* **About this exercise**: Skipping the images, transcribe each record below as it is.

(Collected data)
+ + + + + + +

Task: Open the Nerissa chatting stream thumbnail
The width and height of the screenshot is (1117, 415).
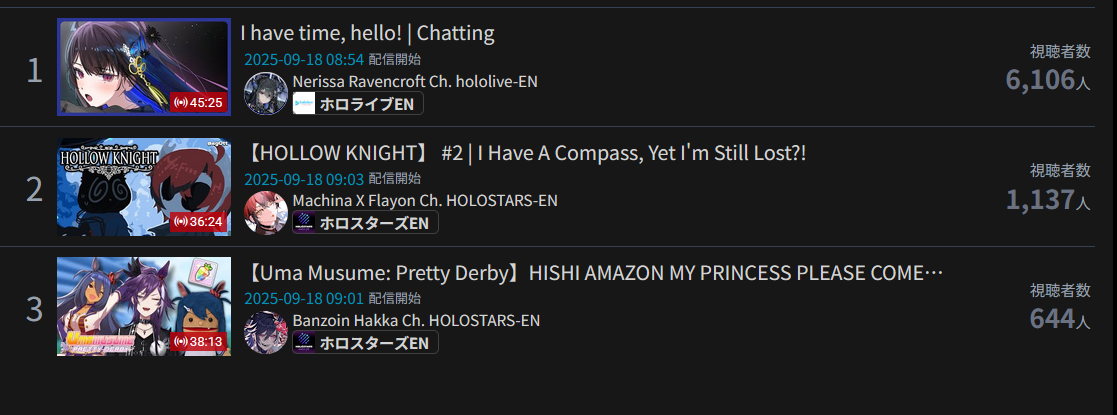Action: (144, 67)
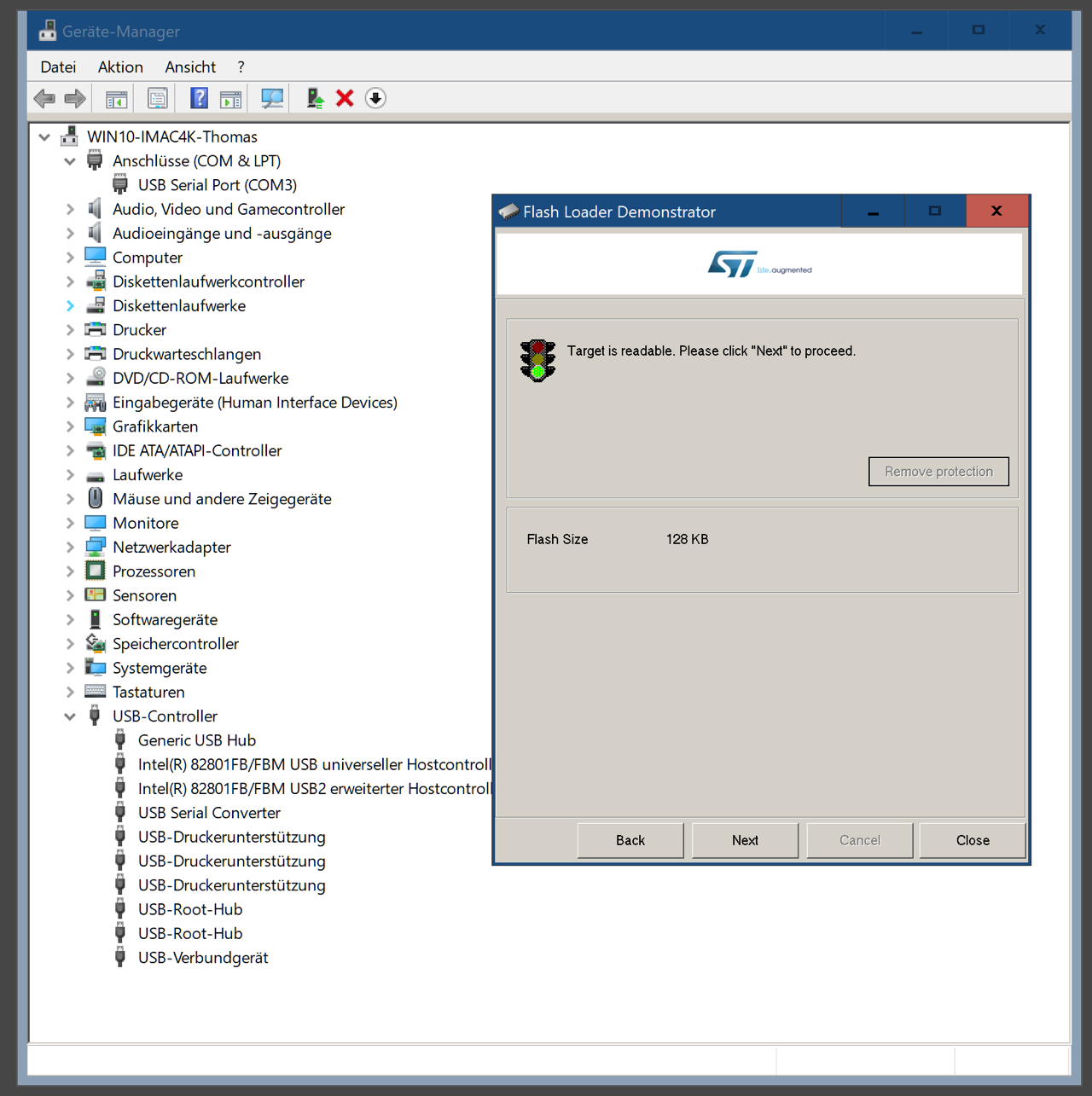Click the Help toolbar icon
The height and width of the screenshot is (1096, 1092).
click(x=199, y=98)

+ + + + + + +

* **Solution to this task**:
Task: Open the Nerissa chatting stream thumbnail
The width and height of the screenshot is (1117, 415).
Action: (144, 67)
Click the Help toolbar icon
The height and width of the screenshot is (1096, 1092).
click(x=199, y=98)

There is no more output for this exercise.